The decision comes amid bleak price forecasts for crude oil, Kazakhstan’s linchpin export.
On Wednesday, the tenge fell by close to 5 percent against the dollar, the biggest drop since the national bank ordered a shock 20 percent devaluation against the greenback last year.
The ex-Soviet country’s 75-year-old President Nursultan Nazarbayev on Wednesday said that future economic planning in the country should be adjusted to assume oil prices at US$30 to US$40 per barrel and that belt-tightening measures would also affect showy national projects.
“In past years, we have built a lot, increased staffing and salaries.
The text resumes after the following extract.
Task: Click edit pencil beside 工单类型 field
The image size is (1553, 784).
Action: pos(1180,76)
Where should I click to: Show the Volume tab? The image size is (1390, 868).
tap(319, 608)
Now however, there is a lack of funds and in connection with this there will be strict limitations on new projects,” Nazarbayev told top government officials.
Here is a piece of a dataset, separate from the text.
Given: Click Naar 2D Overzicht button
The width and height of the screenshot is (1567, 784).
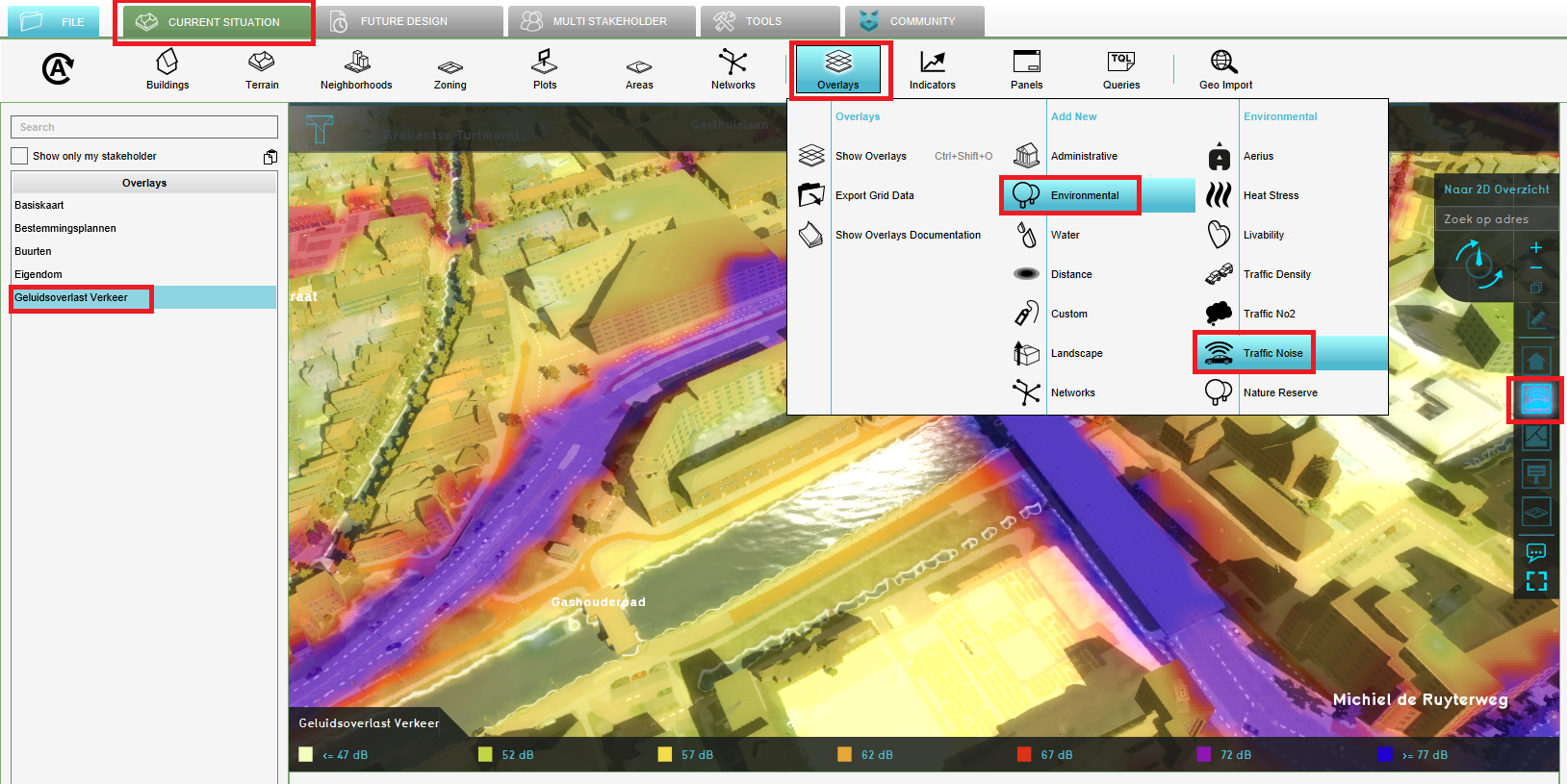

“For this reason it is necessary to place a moratorium on various initiatives until 2018,” he said.
Benchmark Brent crude is trading at just under US$50 per barrel and the US Energy Information Administration said last week prices are to average less than US$60 per barrel throughout next year.
In addition to slumping prices for crude, the national economy has been hit by falling demand in two key export markets, Russia and China.
The slide of the Russian ruble on the back of Ukraine-related sanctions and falling hydrocarbon prices have also taken its toll.
China must wait until at least next year to join an exclusive club of the world’s top currencies, the IMF said on Wednesday.
The IMF board voted to leave unchanged until Sept. 30 next year a basket of currencies used in IMF operations, known as the Special Drawing Rights (SDR).
China, the world’s second- biggest economy, had wanted the IMF to include the yuan in the basket along with the US dollar, euro, British pound and Japanese yen starting on Jan. 1.
Unlike the other currencies in the basket, the yuan does not trade freely. China sets a daily target and lets the yuan trade 2 percent higher or lower.
The Washington-based IMF only conducts its SDR review every five years and that might have accelerated China’s efforts to get the yuan included.
Last week, Beijing devalued the yuan and said it would give market forces more say in determining the exchange rate — a move the IMF praised as a step in the right direction.
The yuan in Shanghai is now allowed to trade as much as 2 percent on either side of the People’s Bank of China’s (PBOC) reference rate.
The IMF, which rejected the yuan in 2010 on the grounds that it was not “freely usable,” called China’s move a “welcome step,” while cautioning the change had no direct effect on the SDR review.
The SDR basket is a virtual currency the IMF can use for emergency loans and the fund’s member countries can use to bolster their own reserves in times of crisis.
Joining the basket would give the yuan the IMF’s seal of approval and might encourage foreigners to use the Chinese currency and to have more confidence in China’s financial markets.
The yuan yesterday rose on speculation the PBOC intervened to support the currency after the IMF decision.
It closed 0.1 percent higher at 6.3890 per US dollar in Shanghai, according to China Foreign Exchange Trade System prices. It fell as much as 0.08 percent earlier.
In Hong Kong’s offshore market, the freely traded yuan fell 0.08 percent to 6.4465 per US dollar as of 4:51pm, according to data compiled by Bloomberg.
“The IMF executive board vote is slightly negative for the yuan today as the inclusion will be delayed,” said Banny Lam (林樵基), co-head of research at Agricultural Bank of China International Securities (中國農業銀行國際證券) in Hong Kong. “That said, any major yuan depreciation is unlikely in the near term after such a big adjustment last week. It’s time for some stability.”